Tudo começou com uma frase que não pede licença: ele disse esperar que o Senado tenha coragem.
Coragem para quê?
E por que essa fala chama tanta atenção?
Porque ela não veio isolada, nem surgiu em tom moderado.
Veio acompanhada de acusações duras, de um ataque direto à cúpula do Judiciário e de uma promessa que empurra a tensão para um nível ainda mais alto.
Mas quem está falando assim, e por que agora?
A resposta começa a aparecer quando se percebe que não se trata apenas de uma crítica institucional.
O discurso foi feito por alguém que já governou um dos maiores estados do país e que hoje se coloca como pré-candidato à Presidência.
Isso muda o peso da declaração?
Porque quando uma figura com ambição nacional afirma que o Supremo deixou de ser uma instituição respeitada para se tornar causador de conflitos, o recado deixa de ser apenas opinião e passa a funcionar como plataforma.
Só que o que exatamente ele quer que aconteça?
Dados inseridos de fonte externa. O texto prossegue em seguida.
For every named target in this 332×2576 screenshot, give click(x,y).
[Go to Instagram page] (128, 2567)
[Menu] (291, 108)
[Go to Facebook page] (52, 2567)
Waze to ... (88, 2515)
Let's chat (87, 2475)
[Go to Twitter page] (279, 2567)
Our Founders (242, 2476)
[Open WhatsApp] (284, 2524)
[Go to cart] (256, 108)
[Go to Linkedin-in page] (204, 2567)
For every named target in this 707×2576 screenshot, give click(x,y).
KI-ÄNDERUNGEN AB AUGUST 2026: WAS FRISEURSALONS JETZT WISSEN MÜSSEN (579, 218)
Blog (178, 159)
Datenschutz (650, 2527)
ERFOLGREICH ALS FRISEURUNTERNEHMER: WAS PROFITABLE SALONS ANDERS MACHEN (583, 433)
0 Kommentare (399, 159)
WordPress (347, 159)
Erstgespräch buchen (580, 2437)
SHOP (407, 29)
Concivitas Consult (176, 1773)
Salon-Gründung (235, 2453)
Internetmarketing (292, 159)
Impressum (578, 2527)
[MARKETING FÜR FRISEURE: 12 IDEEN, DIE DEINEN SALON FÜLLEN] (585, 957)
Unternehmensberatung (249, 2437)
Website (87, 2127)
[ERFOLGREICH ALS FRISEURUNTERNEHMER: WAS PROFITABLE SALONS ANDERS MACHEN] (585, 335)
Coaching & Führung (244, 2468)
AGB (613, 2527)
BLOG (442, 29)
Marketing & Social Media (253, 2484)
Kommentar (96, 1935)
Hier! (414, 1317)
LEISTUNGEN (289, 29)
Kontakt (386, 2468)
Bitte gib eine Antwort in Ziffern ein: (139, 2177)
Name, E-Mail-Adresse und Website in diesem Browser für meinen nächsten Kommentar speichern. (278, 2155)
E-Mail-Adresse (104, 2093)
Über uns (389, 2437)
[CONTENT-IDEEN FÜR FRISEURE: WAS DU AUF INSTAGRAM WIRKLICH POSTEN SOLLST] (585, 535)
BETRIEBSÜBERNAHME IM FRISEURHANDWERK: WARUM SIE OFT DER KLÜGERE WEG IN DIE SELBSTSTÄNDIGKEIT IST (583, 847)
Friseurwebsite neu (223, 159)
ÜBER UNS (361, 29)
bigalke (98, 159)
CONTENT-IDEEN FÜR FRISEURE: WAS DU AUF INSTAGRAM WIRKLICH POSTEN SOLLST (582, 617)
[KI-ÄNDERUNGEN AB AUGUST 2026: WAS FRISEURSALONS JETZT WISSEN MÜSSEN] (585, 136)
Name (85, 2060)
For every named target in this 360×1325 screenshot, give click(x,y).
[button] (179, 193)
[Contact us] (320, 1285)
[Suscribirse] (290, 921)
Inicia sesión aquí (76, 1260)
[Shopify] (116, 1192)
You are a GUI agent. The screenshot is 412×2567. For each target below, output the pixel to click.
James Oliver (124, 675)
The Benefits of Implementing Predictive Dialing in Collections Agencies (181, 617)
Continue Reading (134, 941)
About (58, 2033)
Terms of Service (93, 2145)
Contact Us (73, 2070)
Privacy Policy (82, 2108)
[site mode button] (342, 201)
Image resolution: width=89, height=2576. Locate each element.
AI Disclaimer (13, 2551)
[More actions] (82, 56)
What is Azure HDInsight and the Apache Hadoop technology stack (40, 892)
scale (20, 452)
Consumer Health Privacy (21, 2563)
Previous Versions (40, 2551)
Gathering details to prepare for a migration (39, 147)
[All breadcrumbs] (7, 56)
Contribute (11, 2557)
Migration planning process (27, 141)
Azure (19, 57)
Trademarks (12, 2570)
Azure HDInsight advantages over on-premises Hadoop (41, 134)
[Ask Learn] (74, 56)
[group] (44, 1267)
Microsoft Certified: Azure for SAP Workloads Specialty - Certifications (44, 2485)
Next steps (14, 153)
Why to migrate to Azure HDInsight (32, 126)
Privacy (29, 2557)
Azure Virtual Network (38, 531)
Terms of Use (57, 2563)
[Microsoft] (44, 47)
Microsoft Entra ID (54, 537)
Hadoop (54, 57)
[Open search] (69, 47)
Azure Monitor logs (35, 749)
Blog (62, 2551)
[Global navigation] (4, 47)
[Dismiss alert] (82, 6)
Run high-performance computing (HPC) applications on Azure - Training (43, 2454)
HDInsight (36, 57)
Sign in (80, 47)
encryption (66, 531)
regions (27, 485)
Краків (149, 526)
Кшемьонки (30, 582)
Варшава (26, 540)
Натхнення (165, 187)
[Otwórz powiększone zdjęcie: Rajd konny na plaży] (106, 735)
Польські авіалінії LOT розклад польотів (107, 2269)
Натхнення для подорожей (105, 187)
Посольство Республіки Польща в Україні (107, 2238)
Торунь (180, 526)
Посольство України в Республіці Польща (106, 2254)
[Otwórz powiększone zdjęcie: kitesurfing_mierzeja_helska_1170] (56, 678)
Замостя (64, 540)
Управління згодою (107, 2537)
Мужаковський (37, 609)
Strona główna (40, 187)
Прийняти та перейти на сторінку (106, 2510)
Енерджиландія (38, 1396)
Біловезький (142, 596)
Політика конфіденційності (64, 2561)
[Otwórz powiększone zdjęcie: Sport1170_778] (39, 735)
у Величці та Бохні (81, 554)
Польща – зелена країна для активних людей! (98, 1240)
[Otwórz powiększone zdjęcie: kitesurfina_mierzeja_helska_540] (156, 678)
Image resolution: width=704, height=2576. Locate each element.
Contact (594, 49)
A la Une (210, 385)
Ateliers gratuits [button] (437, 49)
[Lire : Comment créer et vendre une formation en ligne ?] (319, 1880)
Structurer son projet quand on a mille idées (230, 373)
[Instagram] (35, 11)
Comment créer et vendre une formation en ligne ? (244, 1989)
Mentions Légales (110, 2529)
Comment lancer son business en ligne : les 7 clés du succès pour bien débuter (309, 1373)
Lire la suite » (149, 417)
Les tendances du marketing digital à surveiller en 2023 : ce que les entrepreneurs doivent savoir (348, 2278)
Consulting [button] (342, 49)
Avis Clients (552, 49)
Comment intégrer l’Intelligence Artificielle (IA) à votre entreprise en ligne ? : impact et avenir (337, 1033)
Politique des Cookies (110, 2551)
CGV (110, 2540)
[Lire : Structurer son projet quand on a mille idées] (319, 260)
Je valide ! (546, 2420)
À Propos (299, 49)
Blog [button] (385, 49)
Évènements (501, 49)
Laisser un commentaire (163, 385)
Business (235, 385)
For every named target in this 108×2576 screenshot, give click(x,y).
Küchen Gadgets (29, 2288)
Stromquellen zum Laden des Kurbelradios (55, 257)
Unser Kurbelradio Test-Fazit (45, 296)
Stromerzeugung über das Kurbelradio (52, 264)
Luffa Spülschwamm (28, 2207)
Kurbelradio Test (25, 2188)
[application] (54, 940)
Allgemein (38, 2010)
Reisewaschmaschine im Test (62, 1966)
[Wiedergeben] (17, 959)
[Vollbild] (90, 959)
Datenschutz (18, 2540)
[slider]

Ele afirmou que pediu o impeachment de Gilmar Mendes e disse esperar que o Senado aprecie a iniciativa.
E por que o Senado entra no centro dessa história?
Porque, segundo ele, falta disposição para pautar processos contra ministros da Corte.
Foi aí que surgiu outro alvo.
Em vez de limitar a crítica ao Supremo, ele atacou também o presidente do Senado, Davi Alcolumbre, acusando-o de não colocar esse tipo de processo em discussão.
Mas por que o conflito escalou tanto?
Há um ponto que quase passa despercebido, e é justamente ele que muda o tom de tudo.
A tensão aumentou depois que Gilmar Mendes pediu a Alexandre de Moraes uma investigação contra o ex-governador no inquérito das fake news.
E por que isso aconteceu?
Por causa de um vídeo publicado por ele na série “Os Intocáveis”, em que fantoches satirizam Gilmar Mendes e Dias Toffoli.
E o que havia nesse vídeo para provocar uma reação tão forte?
Na peça, o fantoche de Toffoli pede a suspensão da quebra de seus sigilos, determinada pela CPI do Crime Organizado.
Em troca, o fantoche de Gilmar pede uma estadia em um resort ligado à família de Toffoli.
Parece apenas sátira?
Para ele, sim.
Tanto que reagiu dizendo que não pode mais publicar um bonequinho satirizando o Supremo, que, segundo suas palavras, virou fonte de negociata.
Mas é justamente aqui que muita gente se surpreende: o caso foi enviado por Moraes à Procuradoria-Geral da República, que analisa o procedimento sob sigilo.
E isso ficou restrito ao campo judicial?
Não.
O que veio depois ampliou ainda mais o alcance político.
Congressistas da oposição anunciaram que protocolariam um pedido de impeachment contra Gilmar Mendes após a solicitação de inclusão de Zema no inquérito.
Ou seja, a reação não ficou apenas no discurso de um pré-candidato.
Ela passou a ganhar eco dentro do Congresso.
Mas há outro detalhe que quase ninguém ignora depois de ouvir o restante da entrevista.
Ele não atacou apenas Gilmar.
Também chamou Alexandre de Moraes e Dias Toffoli de “frutas podres” e afirmou que ministros do STF usam os cargos para enriquecer e ter influência.
Isso é só retórica de confronto?
Pode ser lido assim, mas o que acontece depois muda o tamanho da declaração.
Ele disse que, se for eleito presidente, quer que ministros do Supremo sejam investigados.
E por que isso pesa tanto?
Porque a fala não ficou só no presente, ela avançou para um projeto de poder.
Ao mesmo tempo em que criticou o modelo atual de indicação ao STF, dizendo que antes exigia esforço e credibilidade e que hoje favorece pessoas próximas ao presidente da República, ele também prometeu acabar com sigilos de 100 anos e dar transparência às próprias contas públicas.
Parece uma tentativa de ligar indignação institucional a discurso eleitoral?
É exatamente esse o ponto que começa a se desenhar.
Então qual é o centro real dessa história?
Não é apenas um pedido de impeachment.
Não é apenas uma entrevista dura.
E também não é só uma reação a uma investigação.
O núcleo está no fato de que Romeu Zema transformou o embate com ministros do STF em uma bandeira política aberta, com nome, alvo e promessa de enfrentamento.
E quando ele diz que espera coragem do Senado, a frase deixa de ser só cobrança.
Ela vira teste, pressão e sinal de campanha ao mesmo tempo.
A questão que fica, e que ainda está longe de se encerrar, é até onde esse confronto pode ir quando a disputa deixa de ser verbal e passa a buscar consequência real.